On the other hand, the current crisis, and now the riots, are but a manifestation of the factional battles produced by and playing out in the arena of capitalism. They are manifest through the factional battles within the ANC. In reality though, the factional battles within the ANC, which has drawn us into the current riotous crisis, are reflected through the entire parliamentary party-political canvas. Each of the parliamentary parties identifies with one of the two factions within the ANC which have crystallized around two individuals – Zuma and Ramaphosa.

The unfortunate thing in all this is that the working class has now been drawn into a battle that has nothing with them. In a similar manner that Marx so out eloquently argued in The Eighteenth Brumaire of Louis Napoleon, none of the contesting parties within the South African parliamentary system has any interest whatsoever in the actual plight of the working class.

Neither the neoliberalism of Ramaphosa nor the Bonapartism of Zuma is, and will ever be of benefit for the working class. As argued elsewhere before by this writer, both strands represent the narrow and self-serving interests of factions of capital; an established monopoly capital and a frustrated petty bourgeois nationalism respectively.

Given these stark scenarios the immediately task of the working class is, first, to refuse to be seduced by any of the factions. Second, the working class in South Africa must realize that it is on its own and must, of necessity and in fulfillment of its historical task, fashion its own working-class party.

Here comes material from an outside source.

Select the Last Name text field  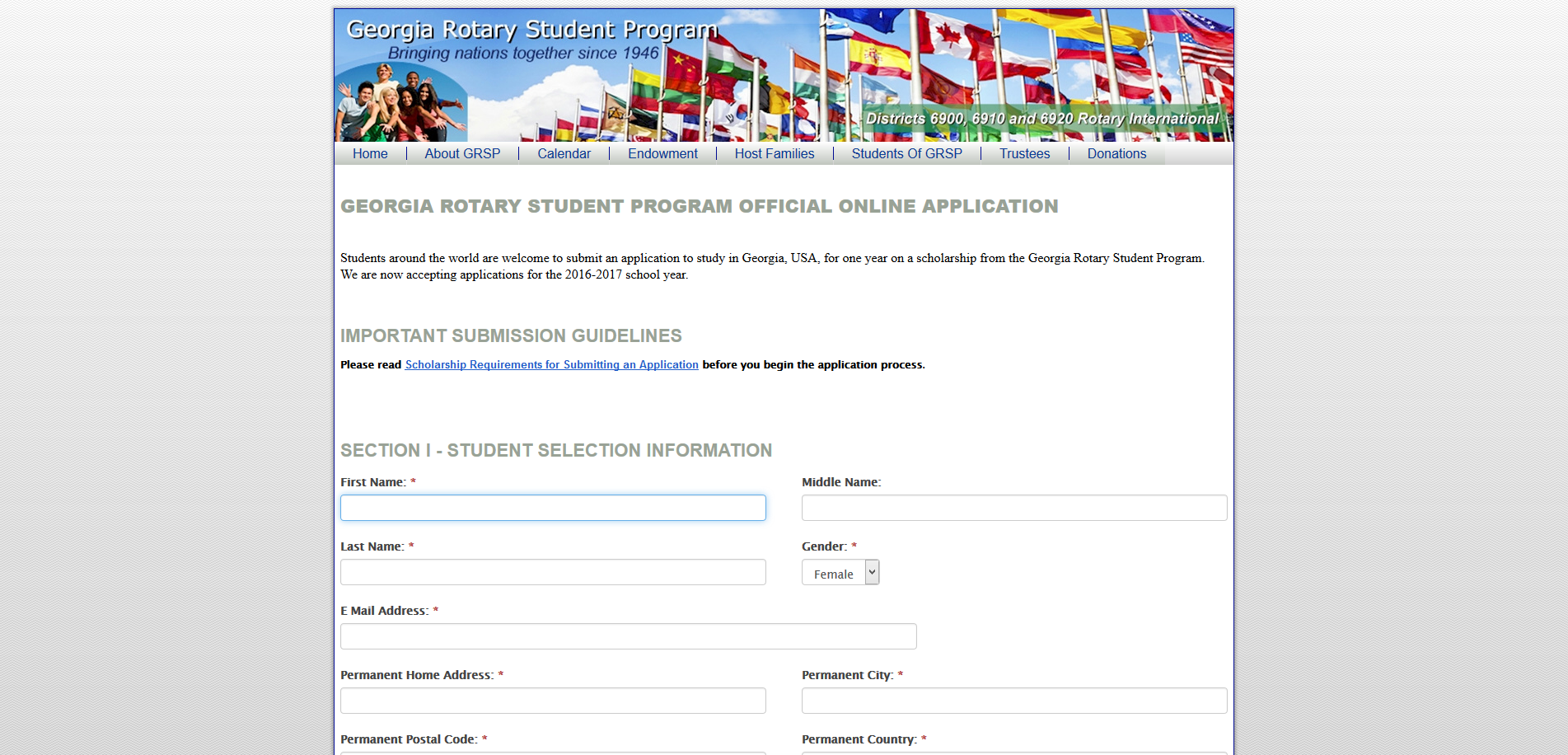552,572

Equally, radical analysts must fashion alternative debates and find platforms and ways of collaboration with the working class. To use the metaphor of a horse, they may look over the fence but must never cross over and be involved in the ugly and unprincipled strife within the arena of capitalist decadence.

The question that those who are genuinely interested in the condition of the working class must answer is whether the current riots may be turned into an insurrection or, better still, a revolution. For now, it seems not. Unless, and until the consciousness of the working class has been raised and this class wrestles the initiative from self-serving provocateurs and turn this into a working-class revolution.